3.3        ALLOCATION: As between each state and territory, the purchase price
           shall be allocated in the manner set out in the sixth schedule. The
           parties acknowledge that the allocation in the sixth schedule has
           been determined by the Purchaser and is the sole responsibility of
           the Purchaser and if such allocation is not accepted by an Authority
           whether for assessment of stamp duty or otherwise, any resulting
           cost, liability or exposure shall be the sole responsibility of the
           Purchaser.

3.4        GST: Each of the Vendors and the Purchaser agree that each of the
           Transactions constitutes the supply of a going concern for the
           purposes of subdivision 38-J of the GST Law and that that supply is
           "GST free" for the purposes of the GST Law. The Purchaser warrants
           that it is "registered" for the purposes of the GST Law.
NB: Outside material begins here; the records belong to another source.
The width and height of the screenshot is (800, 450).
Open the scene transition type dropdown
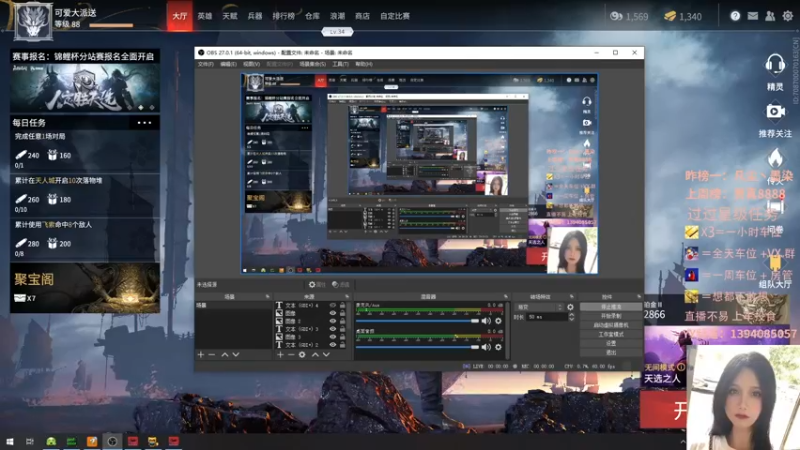[x=540, y=307]
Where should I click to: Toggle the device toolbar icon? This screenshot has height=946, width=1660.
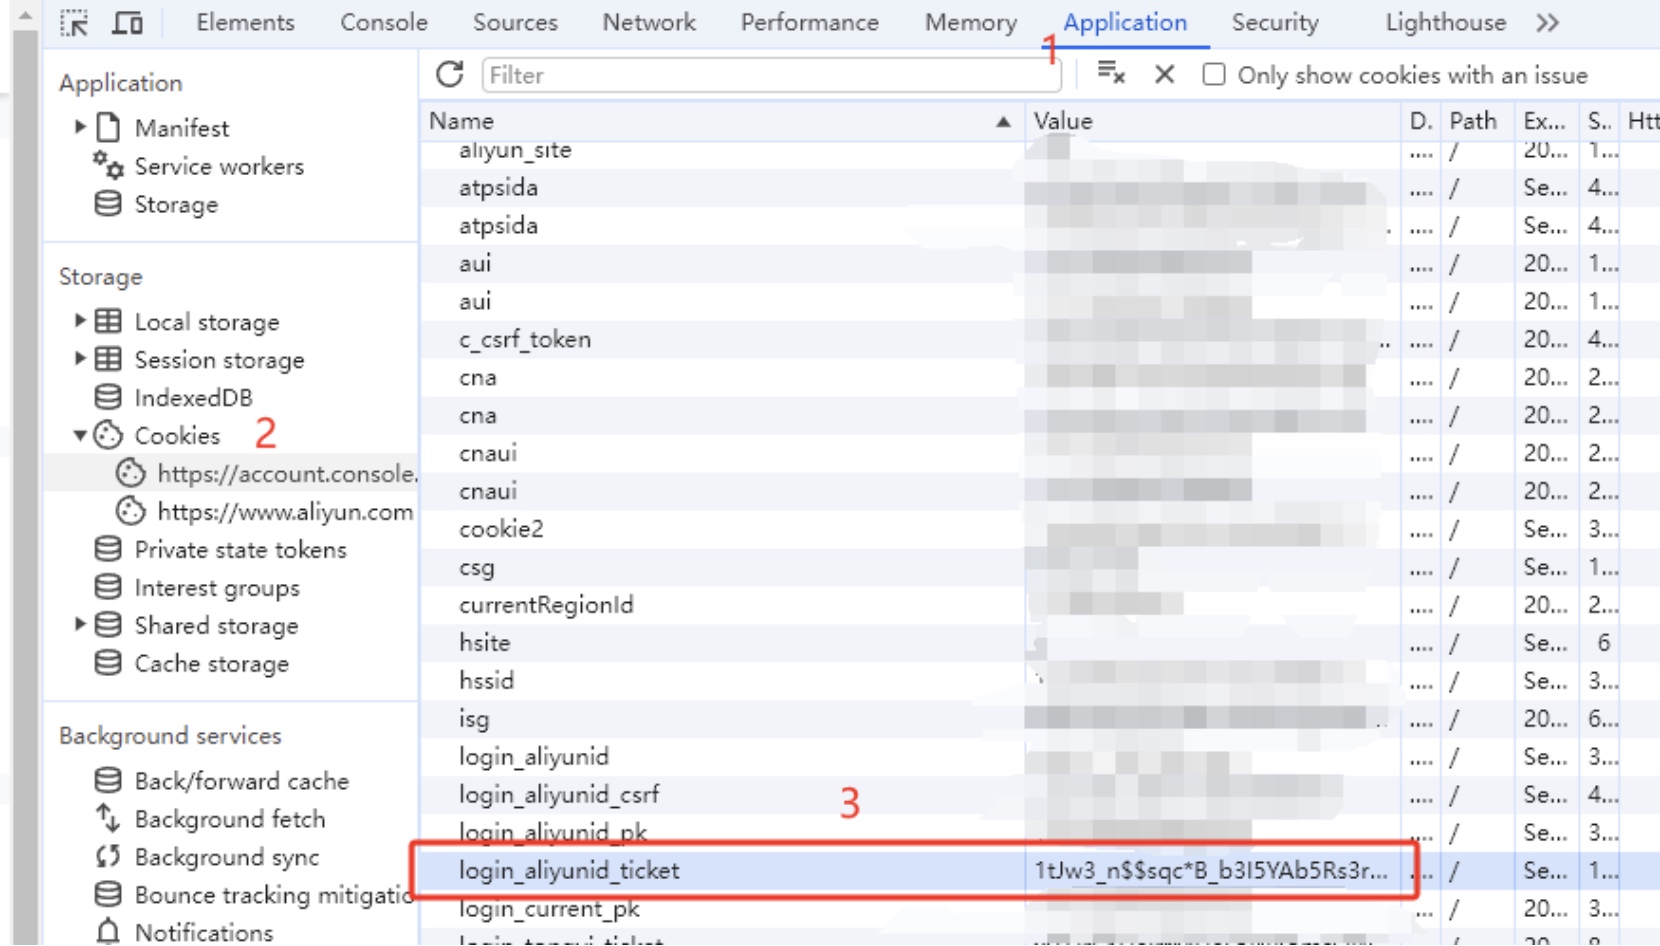coord(127,22)
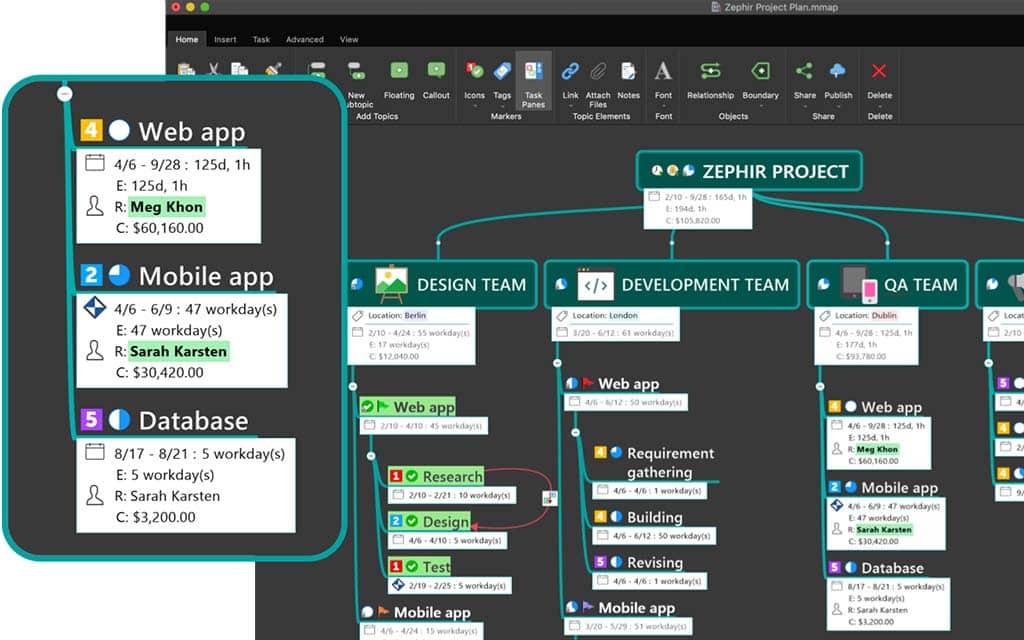The width and height of the screenshot is (1024, 640).
Task: Add Notes to the topic
Action: [628, 72]
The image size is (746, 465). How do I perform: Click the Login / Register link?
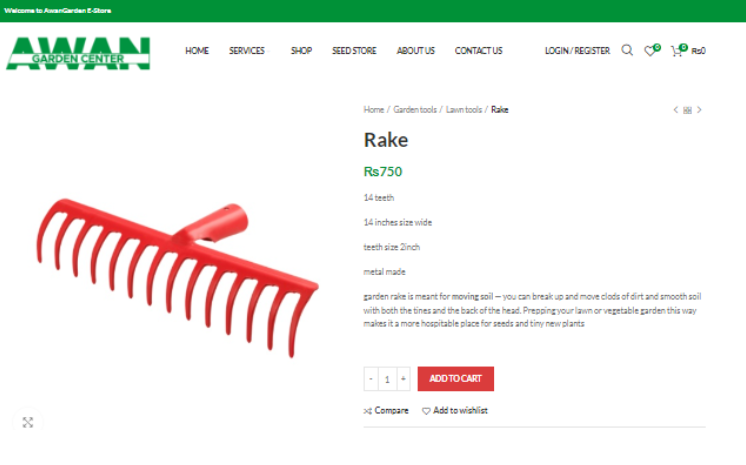click(577, 50)
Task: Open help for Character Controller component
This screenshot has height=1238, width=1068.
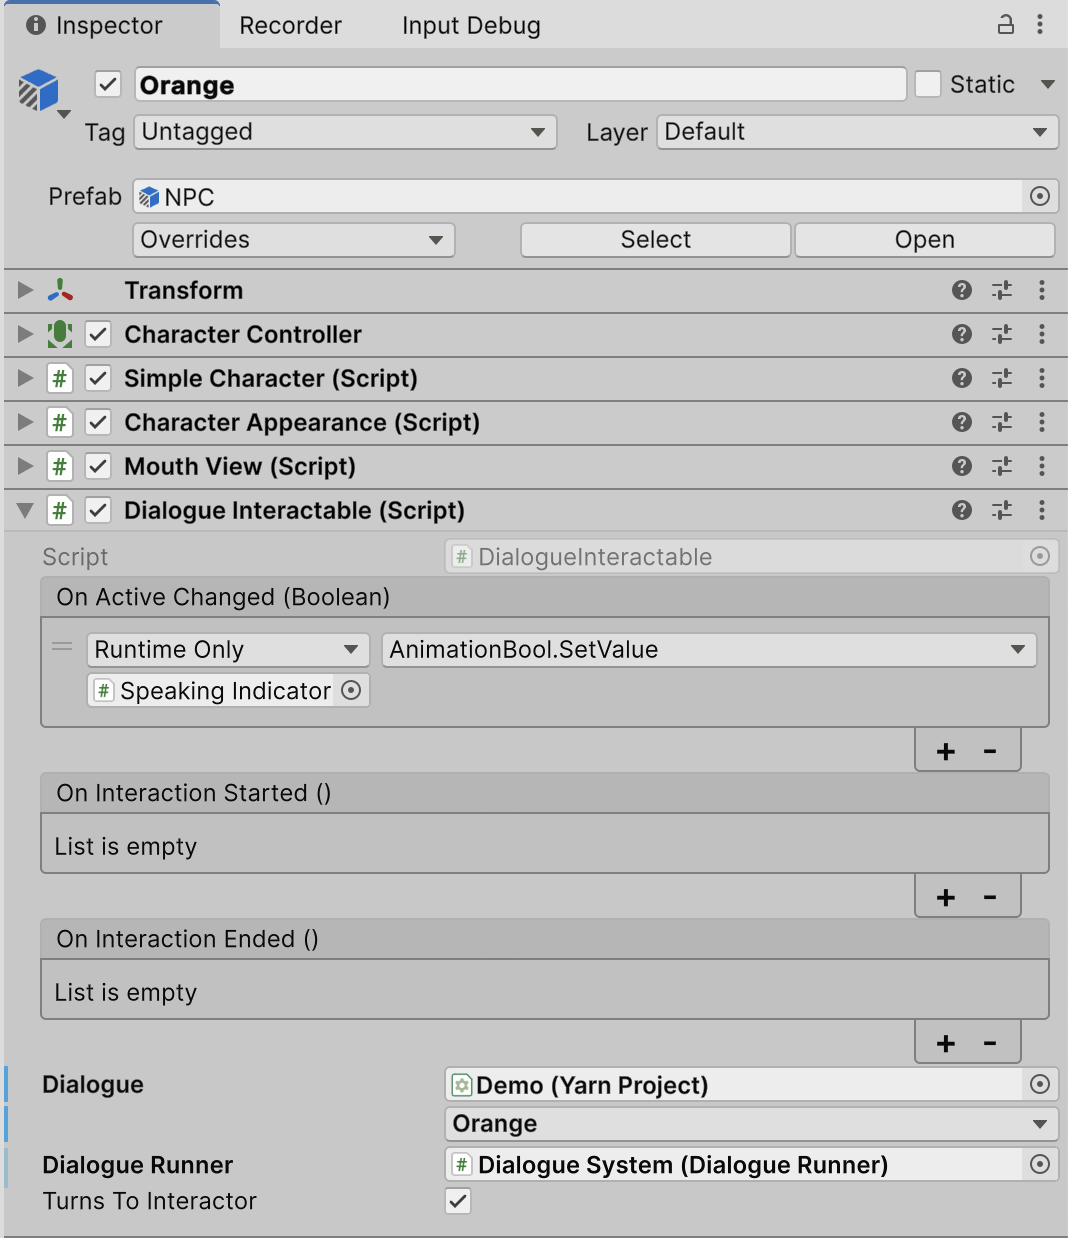Action: (962, 334)
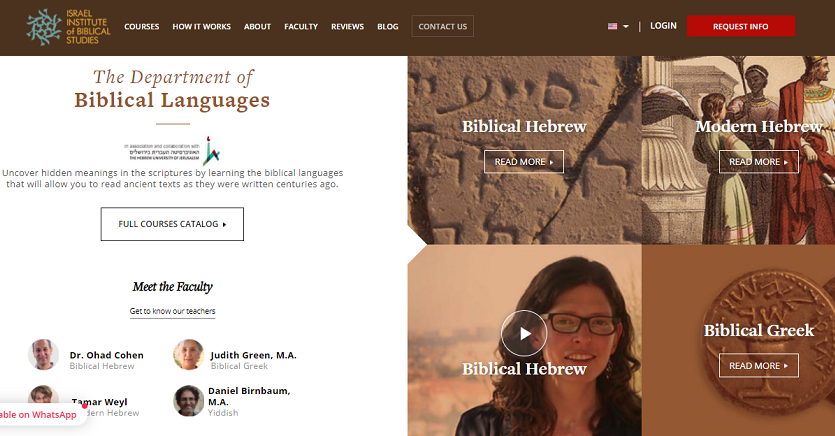The height and width of the screenshot is (436, 835).
Task: Click Read More under Modern Hebrew
Action: tap(758, 162)
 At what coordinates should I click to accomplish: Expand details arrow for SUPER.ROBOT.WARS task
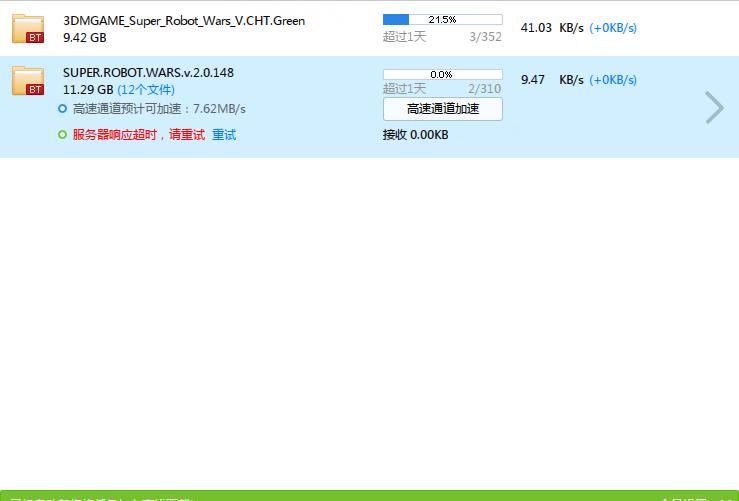[x=713, y=107]
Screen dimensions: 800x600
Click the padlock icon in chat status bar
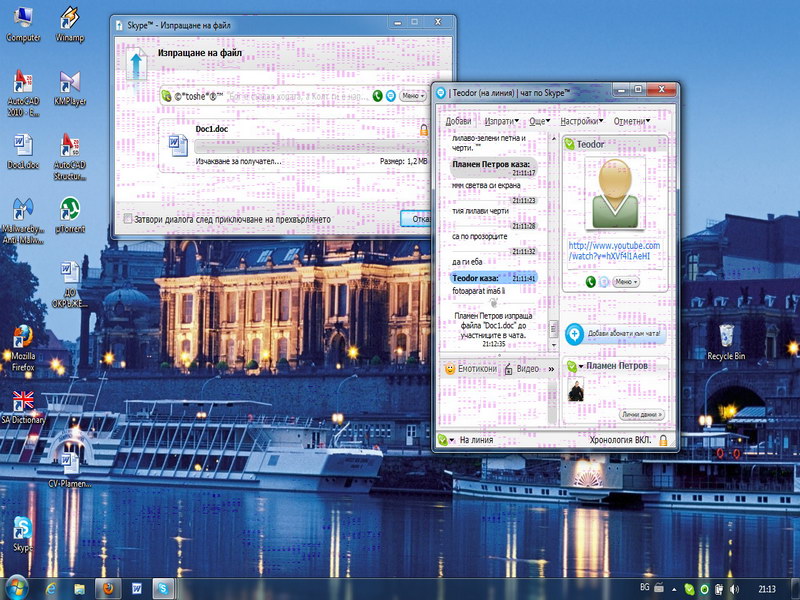point(663,440)
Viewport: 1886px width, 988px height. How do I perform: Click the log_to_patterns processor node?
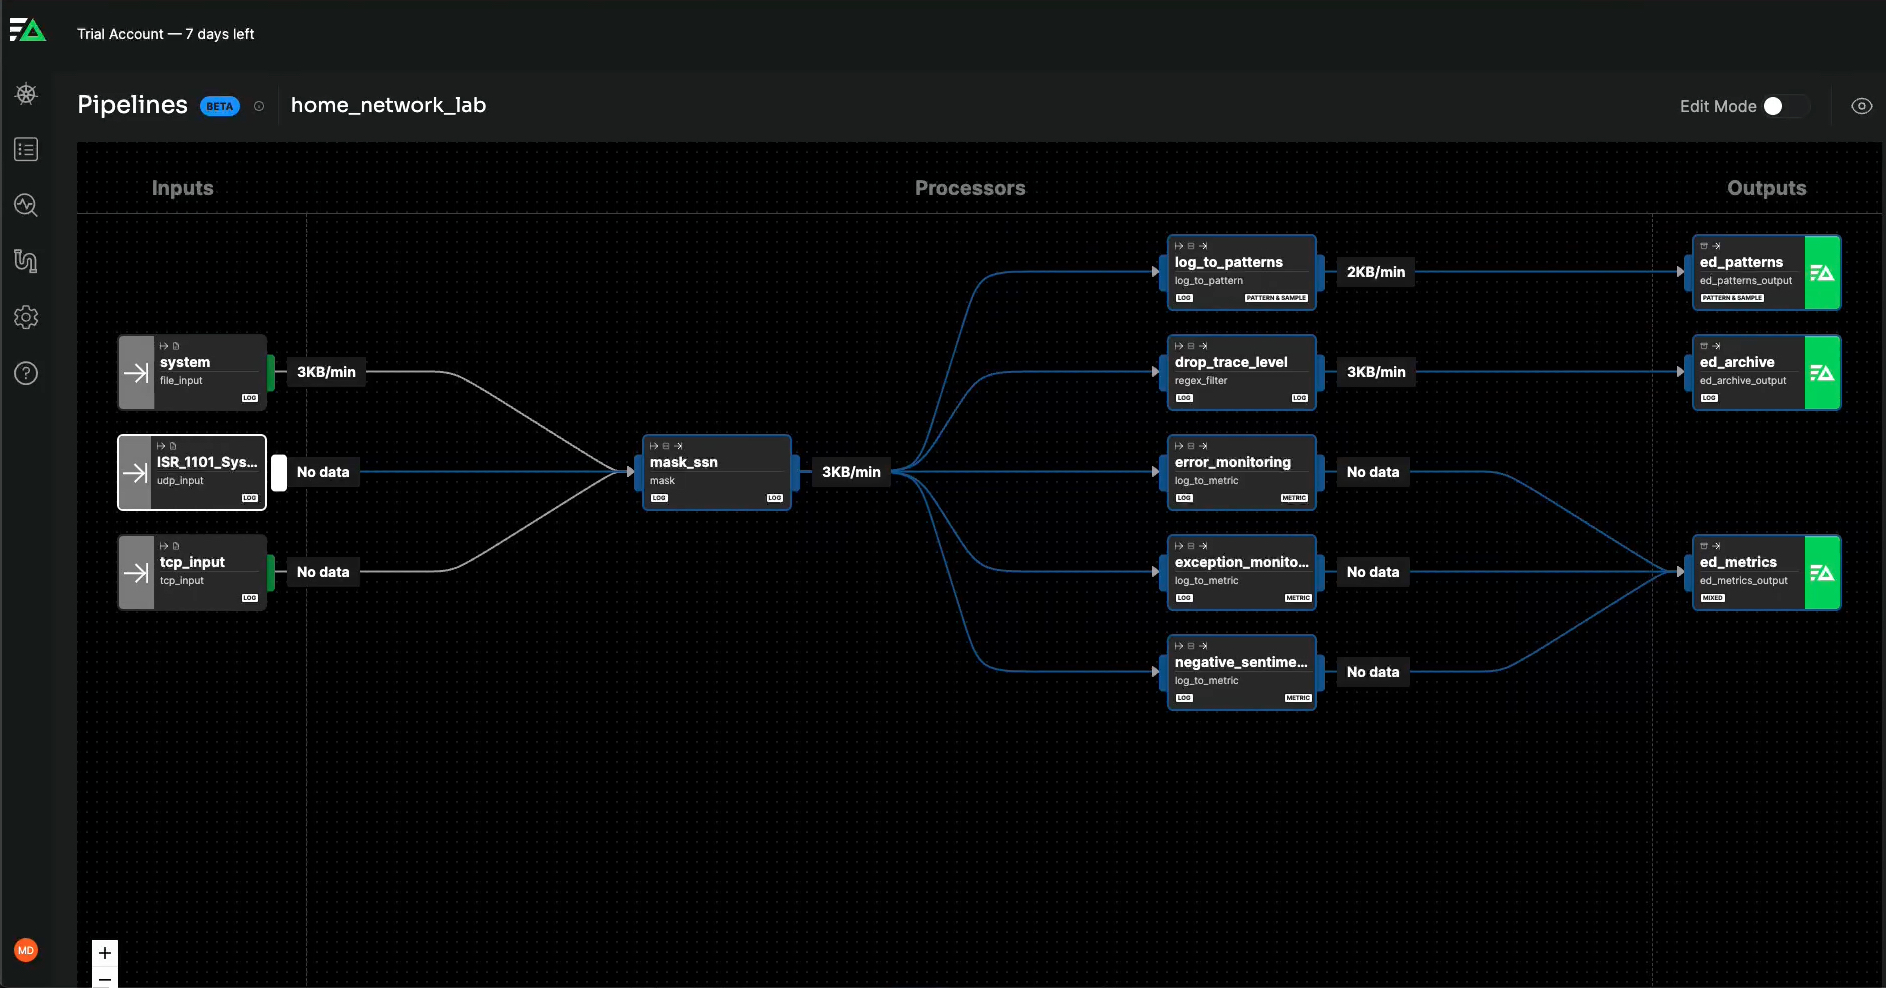[1241, 272]
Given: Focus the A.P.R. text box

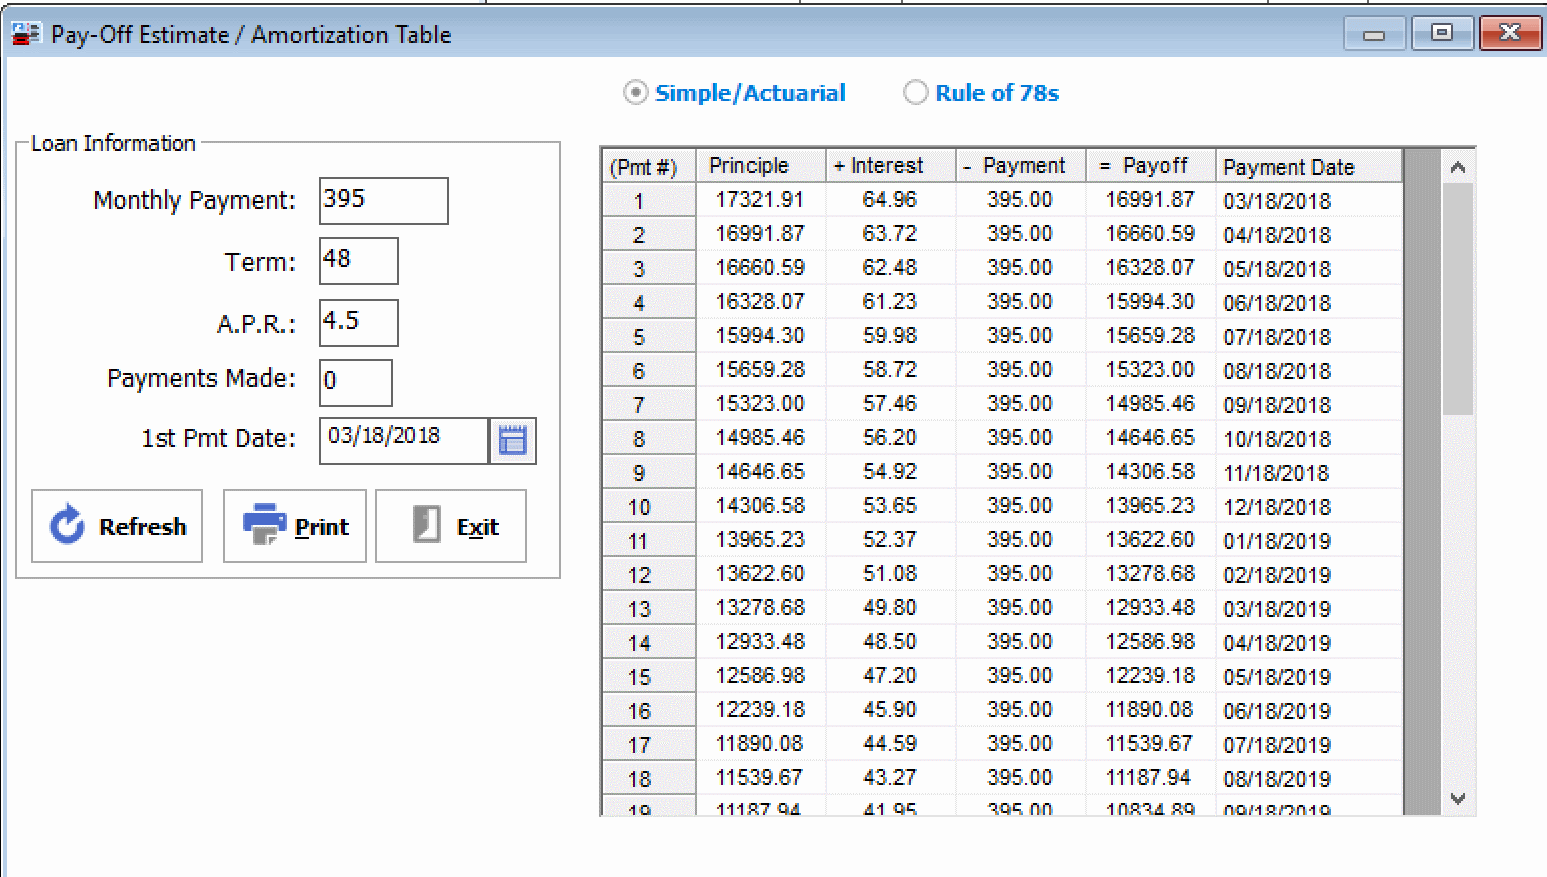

If it is
           ascertained or determined that the Transactions do not constitute
           supplies of a going concern within the meaning of the GST Law and GST
           has application to any supply made under or in connection with this
           agreement, each relevant Vendor may, in addition to any amount or
           consideration expressed as payable elsewhere in this agreement,
           recover from the Purchaser and additional amount on account of GST,
           such amount to be calculated by multiplying the amount or Purchase
           Price payable by the Purchaser for the relevant supply by the
           prevailing GST rate provided that the Vendor provides to the
           Purchaser a tax invoice stating the amount of GST and the
           consideration for the relevant supply which complies with the GST
           Law.


4.         PAYMENT AND ASSUMPTION OF LIABILITIES

4.1        PAYMENT: Subject to compliance by the Vendor with clause 7, the
           Purchaser shall pay to BSG in cash, on the Completion Date, the
           amount referred to in clause 3.1(a) less the Escrow Fund, which
           amount BSG is authorised to receive on behalf of the Vendors, and is
           subject to subsequent adjustment in accordance with the Master Sale
           and Purchase Agreement.


<PAGE>
                                                                             11


4.2        ESCROW FUND: Subject to compliance by the Vendor with clause 7, the
           Purchaser shall on Completion pay to the Escrow Agent the Escrow Fund
           to be held in accordance with section 5 of the Master Sale and
           Purchase Agreement.

4.3        ASSUMED LIABILITIES: On Completion, the Purchaser shall assume all
           the obligations of the Vendors in respect of the Assumed Liabilities
           and shall pay all amounts payable in respect of the Assumed
           Liabilities as and when they fall due but only to the extent they are
           included in the Completion Balance Sheet in accordance with clause
           6.5(b) of the Master Sale and Purchase Agreement. The Purchaser shall
           indemnify each Vendor against all liability incurred by that Vendor
           by reason of any breach by the Purchaser of its obligations under
           this clause 4.3.

4.4        CLEAR PAYMENTS: The Purchaser shall pay all amounts payable under
           this agreement:

           (a)       free  of any restriction or condition;

           (b)       free of and (except to the extent required by law) without
                     any deduction or withholding on account on any tax; and

           (c)       without any deduction or withholding on account of any
                     other amount, whether by way of set-off, counterclaim or
                     otherwise.

4.5        PURCHASER DEFAULT INTEREST: If the Purchaser defaults for any reason
           in payment of any amount on the due date (time being strictly of the
           essence), the Purchaser shall, upon demand, pay to the Vendors
           interest at the Default Rate calculated on a daily basis on the
           amount so unpaid from the due date until payment in full, but without
           prejudice to any of the Vendors' other rights or remedies under this
           agreement or otherwise in respect of such default.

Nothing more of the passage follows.